§ **BRANO SCELTO**
== == ==
DIBATTITO. Il Governo 4 mesi dopo.

governo
di Ritanna Armeni, su Rocca.
Sono passati sei mesi dalle elezioni politiche e ne mancano otto all’appuntamento con quelle europee. Sei mesi, quindi, dalla vittoria in Italia delle forze politiche antisistema, Lega e Movimento 5stelle (impropriamente, ma ormai comunemente, denominate «populiste») e otto mesi dal confronto elettorale inevitabile fra i partiti tradizionalmente sostenitori dell’Europa, che si richiamano al filone liberale e socialdemocratico, e i partiti sovranisti da alcuni anni in rapida ascesa. Uno scontro di cui già oggi intravediamo i contorni e di cui possiamo anche prevedere una conclusione. È del tutto probabile che l’appuntamento europeo confermi la spinta sovranista già presente nelle varie elezioni nazionali e che ha al centro la politica del blocco di Visegrad.
Se ciò avvenisse, non è difficile immaginare l’interruzione di ogni politica d’integrazione e, di fatto, la crisi profonda di una politica europea, comunque essa sia stata immaginata e praticata in questi decenni, un blocco delle sue istituzioni a cominciare dal Parlamento, un inasprimento delle politiche anti immigrazione, un ritorno agli interessi nazionali. E, infine, in un futuro neppure troppo lontano la possibile messa in discussione della moneta unica. Non è uno scenario apocalittico, è un’ipotesi non irrealistica i cui contorni e le cui conseguenze si preciseranno nei mesi che ci separano dalle elezioni europee, nelle politiche dei singoli paesi a cominciare dall’Italia.
== == ==
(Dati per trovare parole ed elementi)

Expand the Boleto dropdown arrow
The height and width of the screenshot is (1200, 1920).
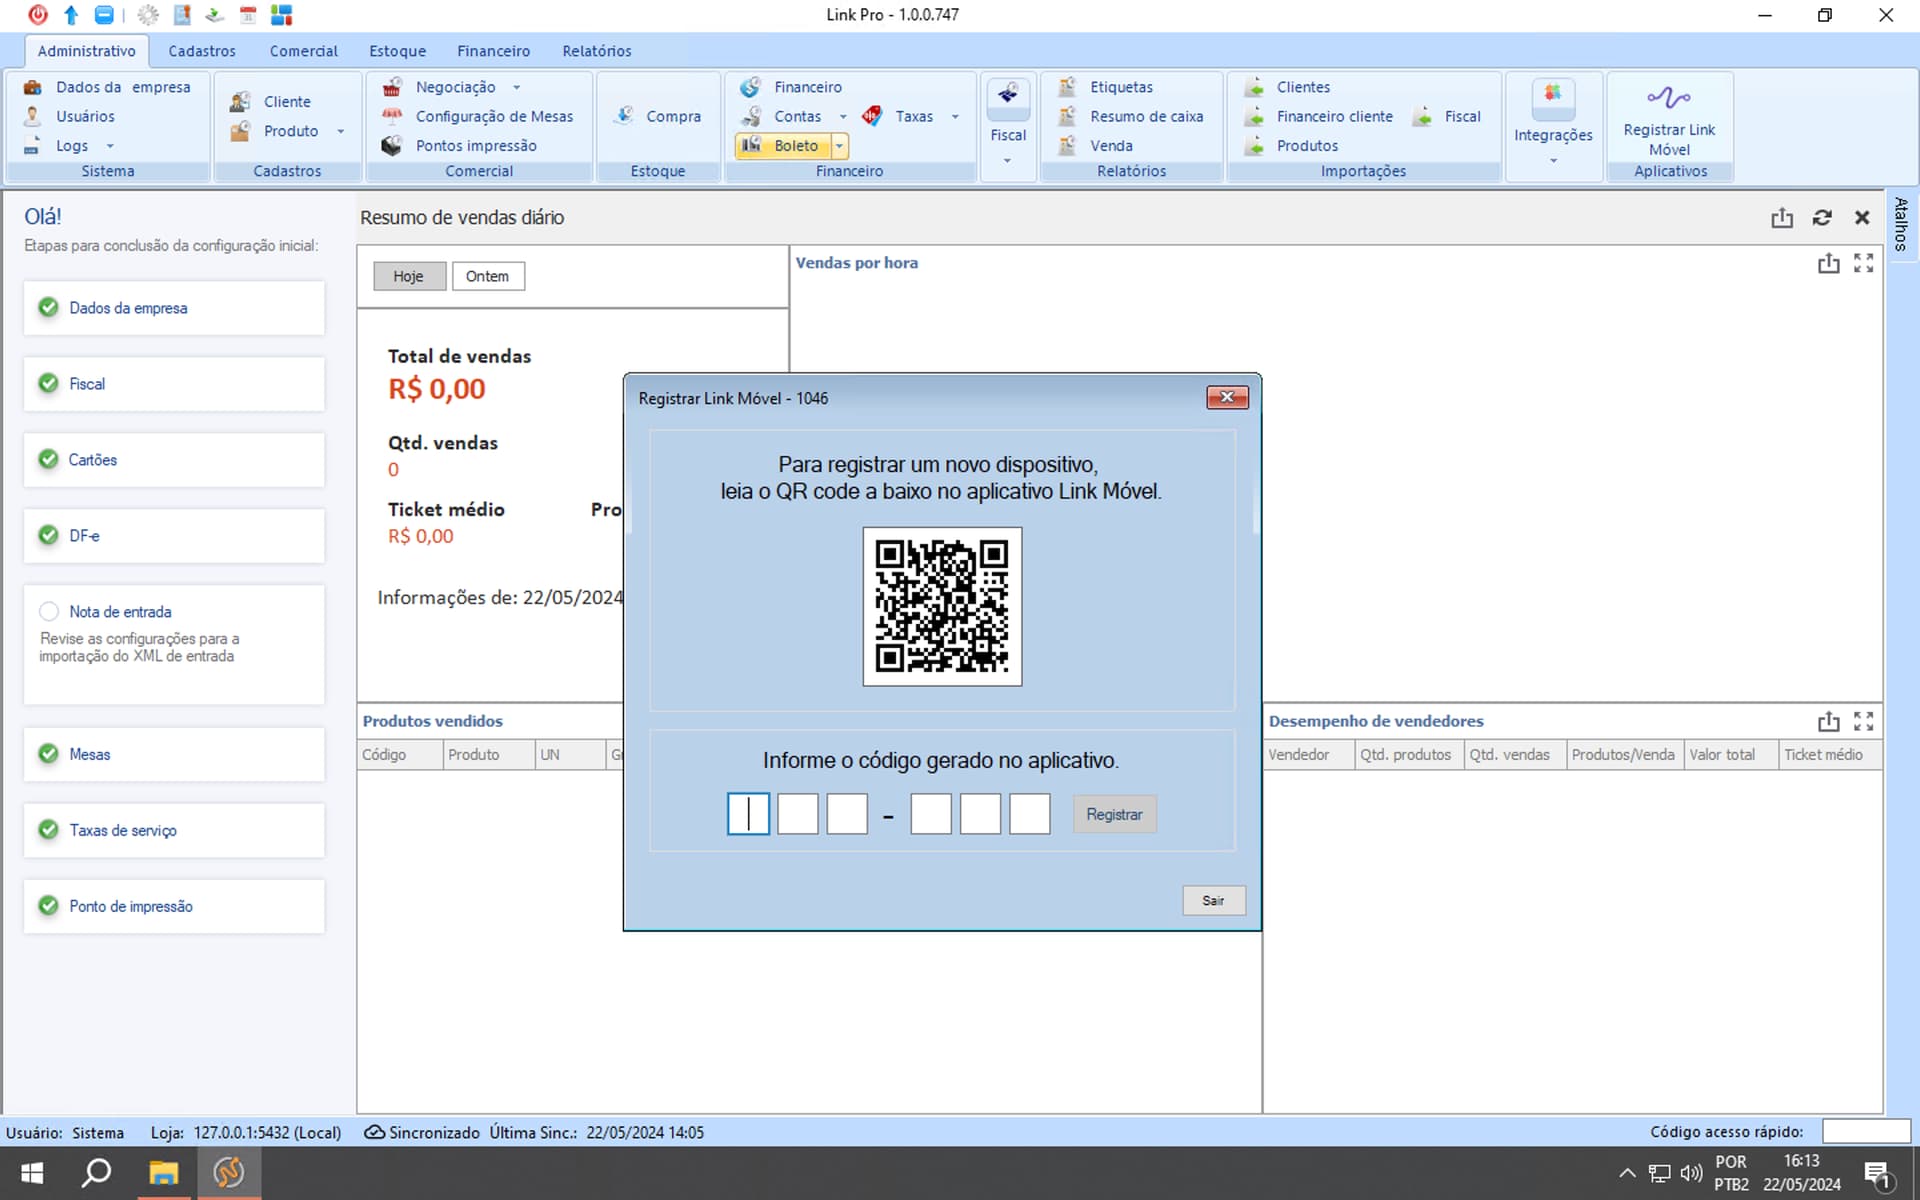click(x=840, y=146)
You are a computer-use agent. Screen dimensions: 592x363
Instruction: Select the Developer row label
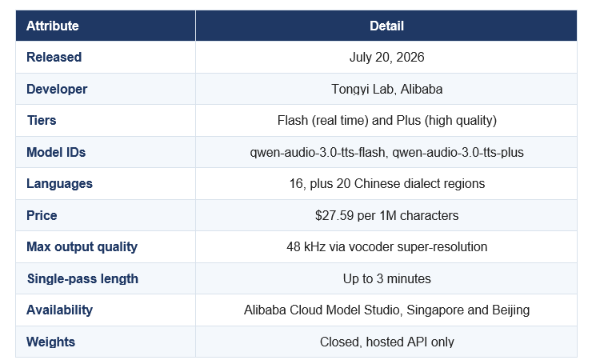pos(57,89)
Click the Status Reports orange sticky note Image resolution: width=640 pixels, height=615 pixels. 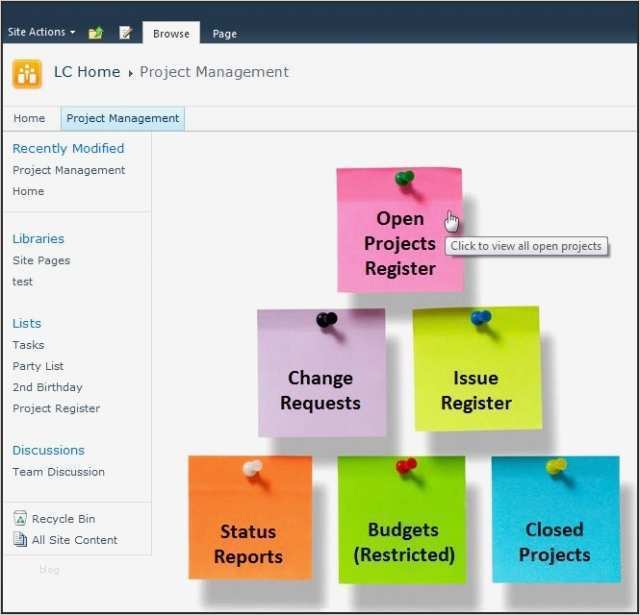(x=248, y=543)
== == ==
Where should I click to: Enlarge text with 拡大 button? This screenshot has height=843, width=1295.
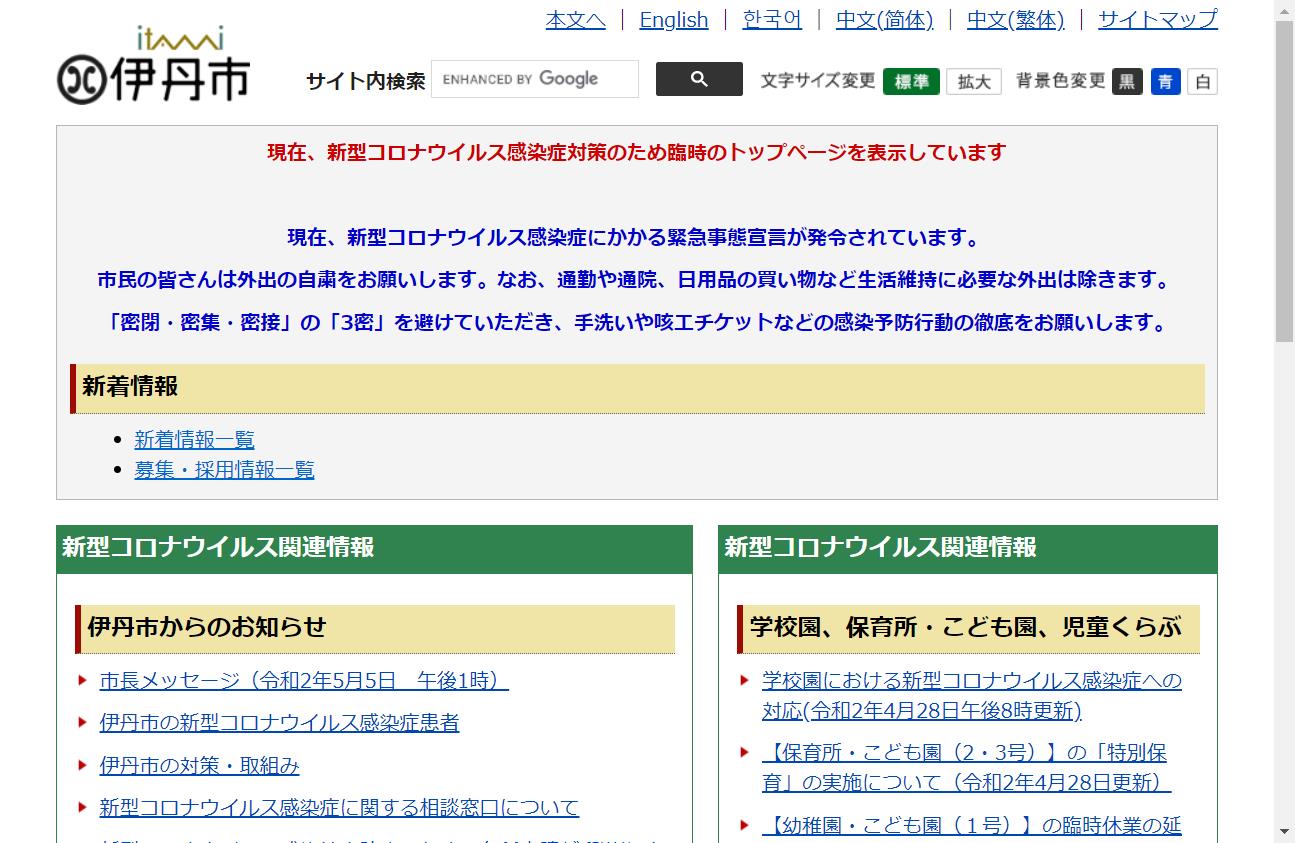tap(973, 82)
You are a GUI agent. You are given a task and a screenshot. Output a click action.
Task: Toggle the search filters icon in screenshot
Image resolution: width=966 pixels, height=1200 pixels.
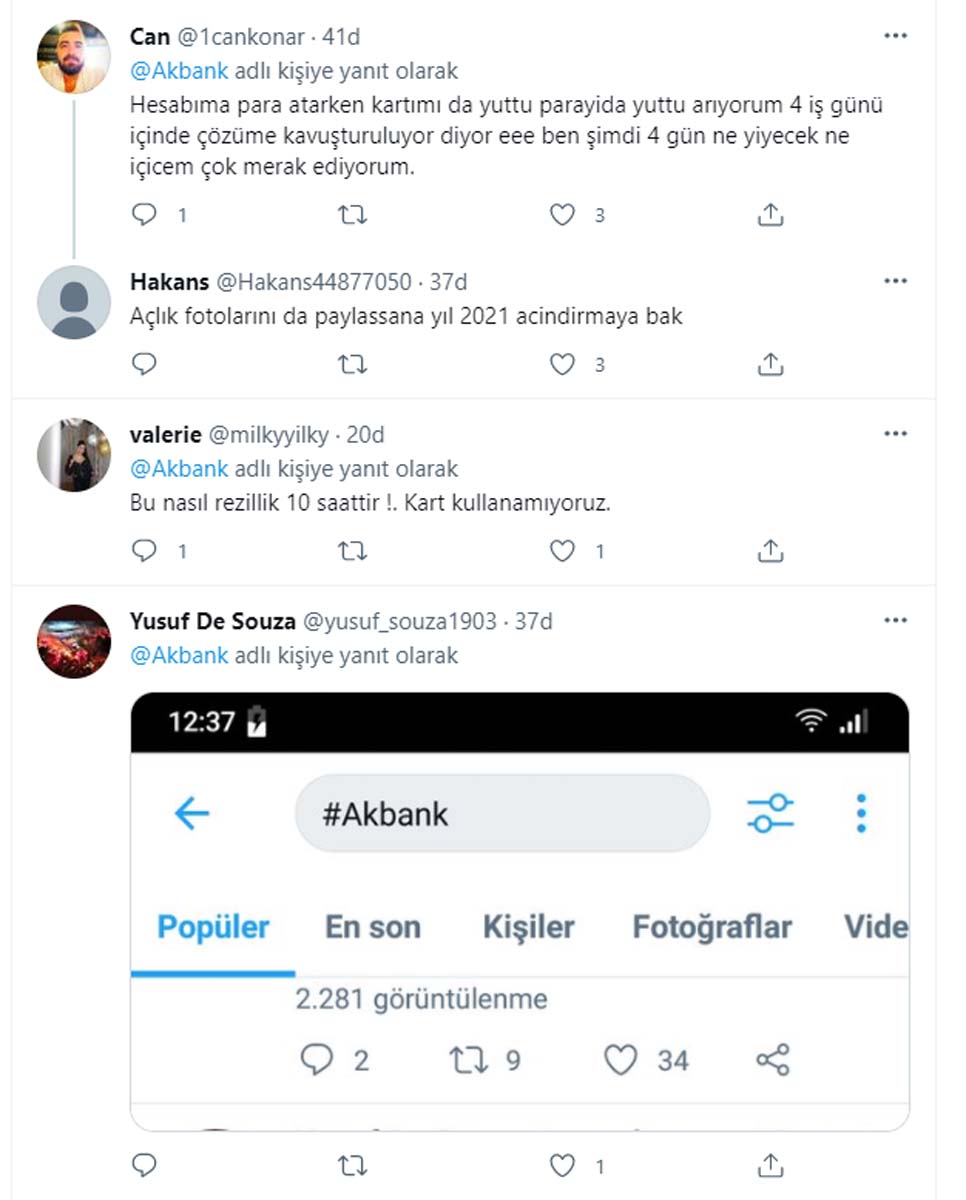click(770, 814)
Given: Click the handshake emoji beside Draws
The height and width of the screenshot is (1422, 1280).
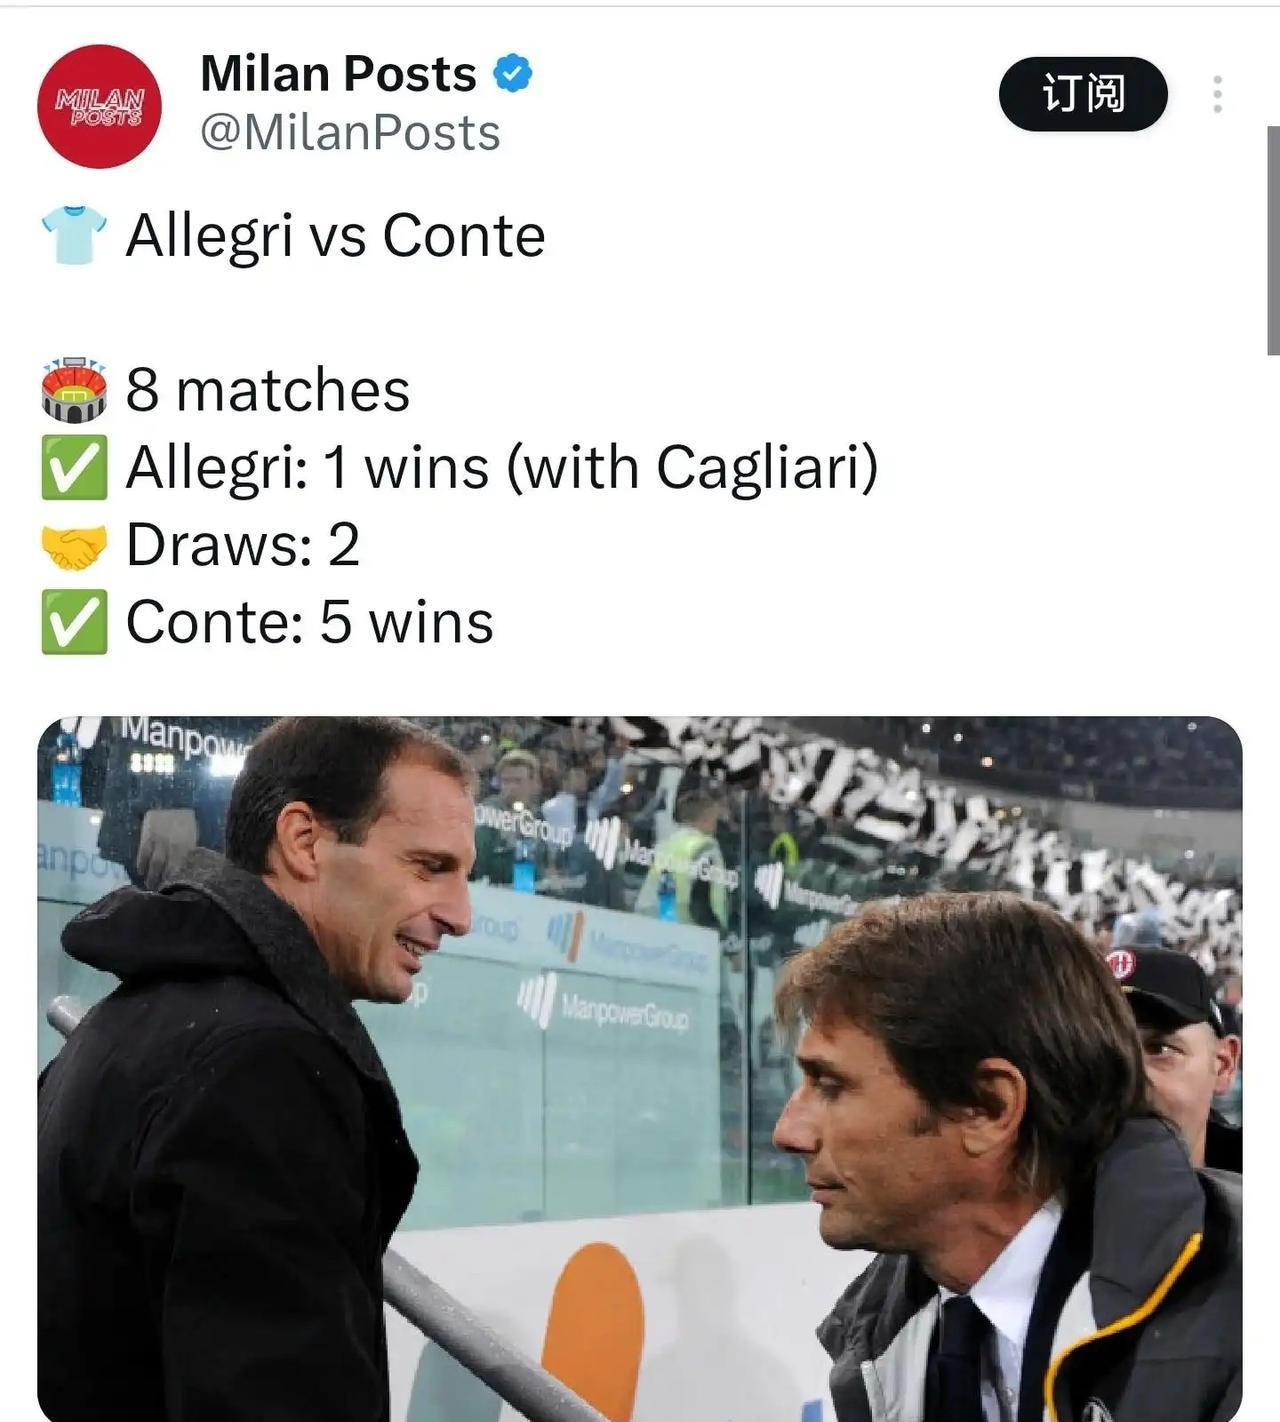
== == ==
§ **COSE DA FARE**
1. Nell'articolo sul governo, quali forze politiche antisistema hanno vinto le elezioni in Italia?
2. Elenca tutte le conseguenze che l'articolo sul governo immagina se le elezioni europee confermassero la spinta sovranista.
3. Riscrivi in forma più breve il paragrafo dell'articolo sul governo che comincia con "Sono passati sei mesi", mantenendo i fatti principali.

§ **SOLUZIONI DEGLI ESERCIZI**
1. Lega e Movimento 5stelle.

2.
- Interruzione di ogni politica d'integrazione
- Crisi profonda di una politica europea
- Blocco delle istituzioni europee, a cominciare dal Parlamento
- Inasprimento delle politiche anti immigrazione
- Ritorno agli interessi nazionali
- Possibile messa in discussione della moneta unica

3. Sono passati sei mesi dalle elezioni politiche, vinte in Italia dalle forze antisistema Lega e Movimento 5stelle, spesso chiamate «populiste». Ne mancano otto alle europee, dove si scontreranno i partiti europeisti di area liberale e socialdemocratica e i partiti sovranisti in rapida ascesa. È probabile che il voto europeo confermi la spinta sovranista già vista nelle elezioni nazionali, con al centro la politica del blocco di Visegrad.